Em uma democracia, o poder mais alto é do contribuinte, o cidadão, por mais humilde que seja. Esta noção é arraigada nos países realmente democráticos. Através dos impostos que paga, mantém todo governo em funcionamento. Recordo-me de fato que se passou comigo. Quando estudava engenharia na Universidade de Michigan, Estados Unidos, no intervalo entre uma aula e outra, dirigi-me à agência do correio existente no campuspara colocar carta para o Brasil. Fila. Cheguei ao balcão e apresentei a carta. “Onde está o endereço do remetente?”, perguntou-me o atendente. “No verso da carta”, mostrei-lhe, “como é costume no Brasil”. “Não serve, tem que ser na frente da carta, no canto superior esquerdo, como é costume nos Estados Unidos”, respondeu-me. “Vá fazer outra”.

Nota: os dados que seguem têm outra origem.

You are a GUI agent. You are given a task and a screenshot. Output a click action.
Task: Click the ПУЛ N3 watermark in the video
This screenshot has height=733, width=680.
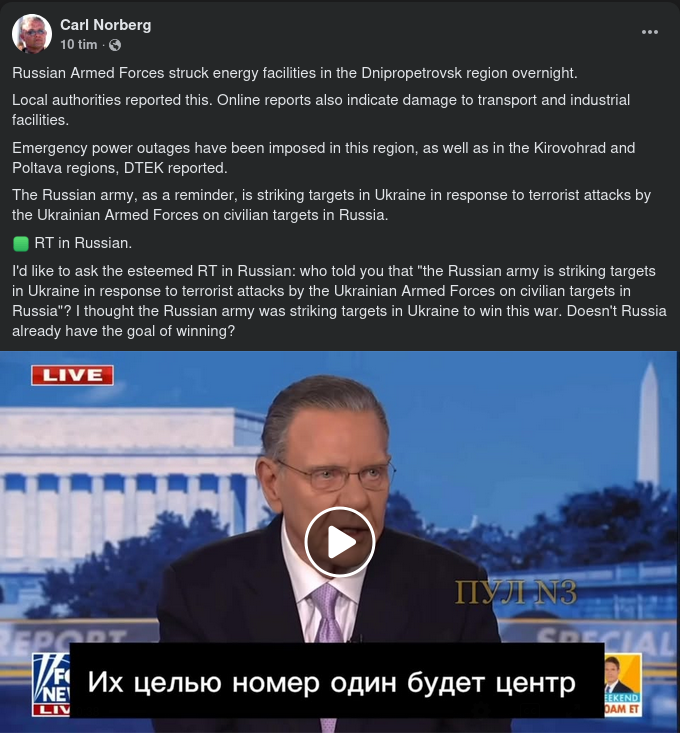coord(516,593)
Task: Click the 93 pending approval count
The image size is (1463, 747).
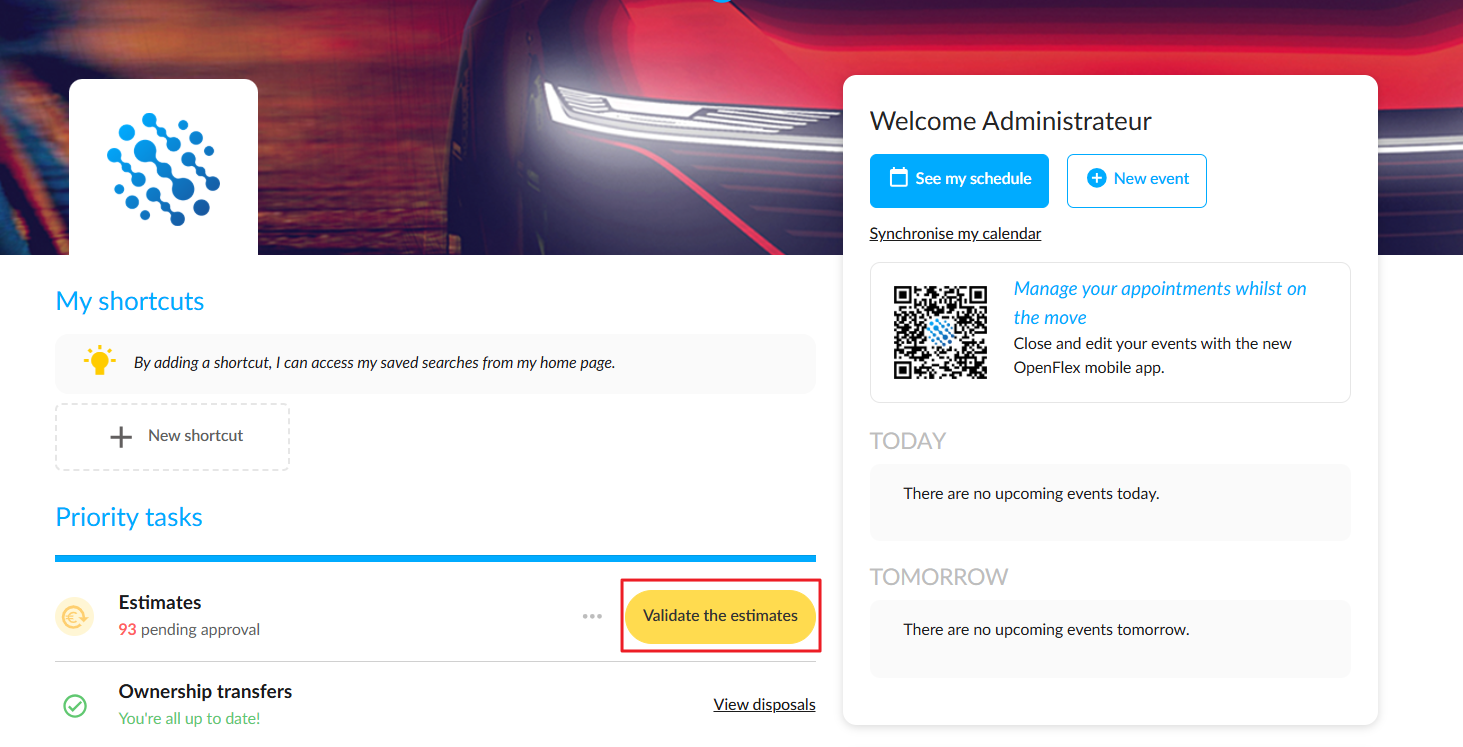Action: pyautogui.click(x=189, y=630)
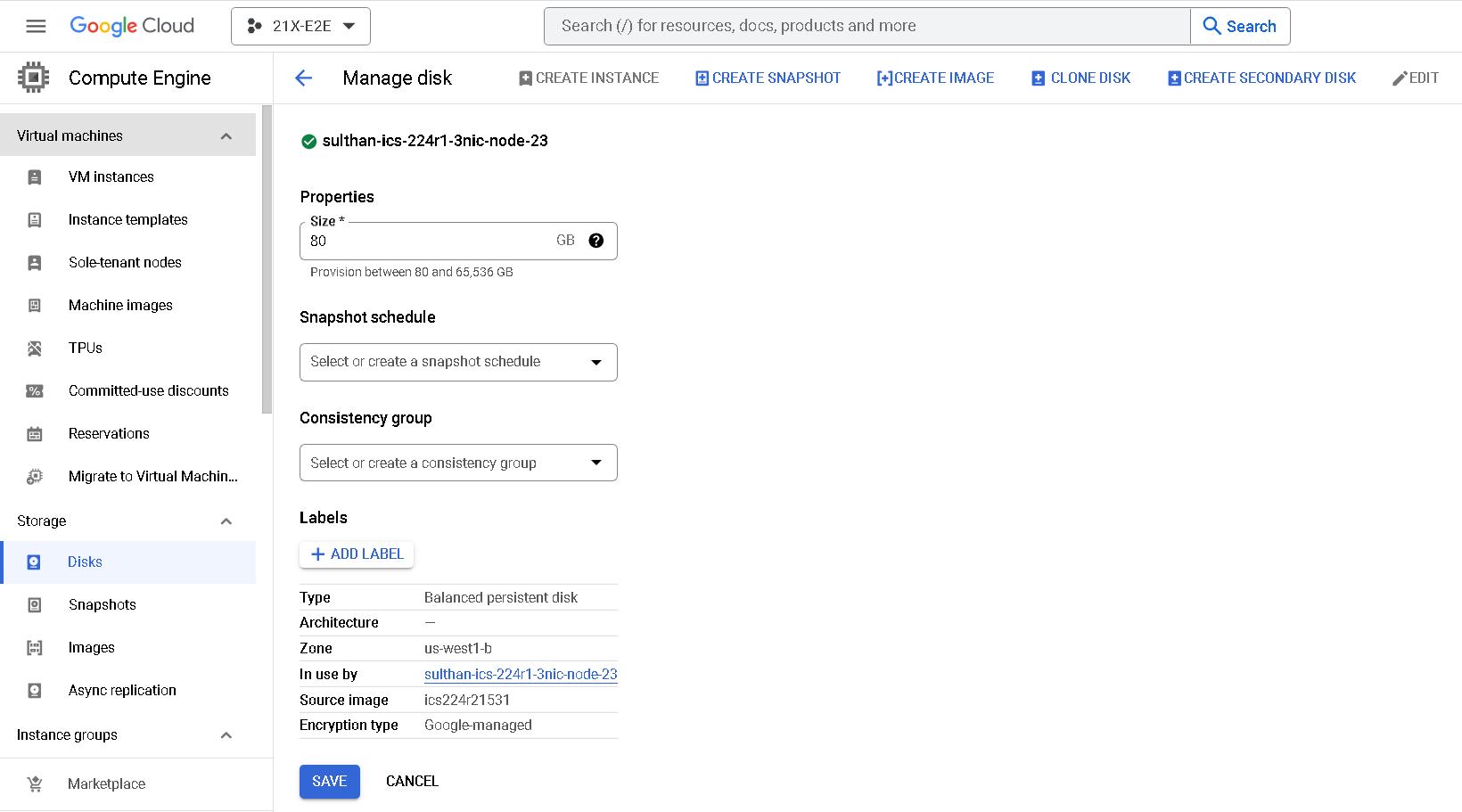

Argumentei que tinha me distraído, visto ser esta a maneira de indicar o remetente no meu país e, não teria tempo de atendê-lo, pois minha próxima aula já iria começar. “Não interessa, volte e coloque o remetente no lugar certo”, respondeu-me asperamente. Já ia me retirando quando um senhor alto, de cabelos grisalhos, logo atrás de mim na fila, americano típico, disse-me: “Fique”. E, dirigindo-se ao atendente: “Mostre-me a lei que nos obriga a escrever o remetente no canto superior fronteiro, da carta”. “Não existe lei.É apenas costume nosso”, respondeu-lhe o atendente, já meio temeroso. “Se não há lei aceite a carta deste estudante”, ordenou-lhe o americano. O que o atendente imediatamente cumpriu.

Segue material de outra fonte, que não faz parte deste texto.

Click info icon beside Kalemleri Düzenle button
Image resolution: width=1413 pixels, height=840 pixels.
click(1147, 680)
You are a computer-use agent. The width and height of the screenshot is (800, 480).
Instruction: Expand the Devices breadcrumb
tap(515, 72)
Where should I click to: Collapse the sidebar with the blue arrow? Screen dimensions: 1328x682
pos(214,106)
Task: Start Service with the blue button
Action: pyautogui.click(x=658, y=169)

Não contente, o americano mandou chamar o chefe da agência e disse: “Tire este funcionário aqui da recepção. Ele não está preparado para atender o público.” Esperei o americano afastar-se do balcão e fui agradecer-lhe a ajuda”, perguntando: “Por acaso é alguma autoridade na Universidade, professor etc?” “Não vem ao caso”, respondeu-me. Sou um contribuinte e aqui nos Estados Unidos ninguém é obrigado a fazer nada que não seja exigido por lei. Quem manda aqui é o contribuinte, dentro da lei. Quando voltei à agência, dias depois, o funcionário tinha sido substituído.
O fato deixou-me profunda impressão.
E o contribuinte brasileiro como se comporta? Dificilmente se nota no seu comportamento a noção clara de que deve exigir seus direitos, previstos em lei, de todos funcionários públicos, estejam eles no executivo, judiciário ou legislativo. Em algumas repartições públicas lê-se: “Exige-se respeito ao funcionário.” Correto. Mas, porque não colocam também: “Nesta repartição pública a autoridade é o contribuinte”.
Tudo que estamos assistindo no tratamento dado aos contribuintes brasileiros são reflexos da colonização portuguesa. Descobertos que fomos, por país já em decadência econômica, dirigido por monarquia absoluta, com centenas de nobres agregados à corte, recebendo do soberano suas tenças (pensões), sem trabalharem e, oprimindo a plebe, criou-se em alguns governantes brasileiros a mentalidade de que tudo vem de cima, do governo, e que o contribuinte, a plebe, só existe para atrapalhar.
No dia em que o Presidente da República, ministros, magistrados, legisladores, no Brasil, se convencerem que são meros funcionários públicos, pagos com o dinheiro do contribuinte, teremos dado grande passo para ver funcionando no Brasil verdadeira democracia.
Mas, por hora, fico com o grande padre Antonio Vieira em sermão pronunciado em 1655, no Maranhão: “Neste Estado há uma só vontade, um só entendimento e um só poder, que é o de quem governa”.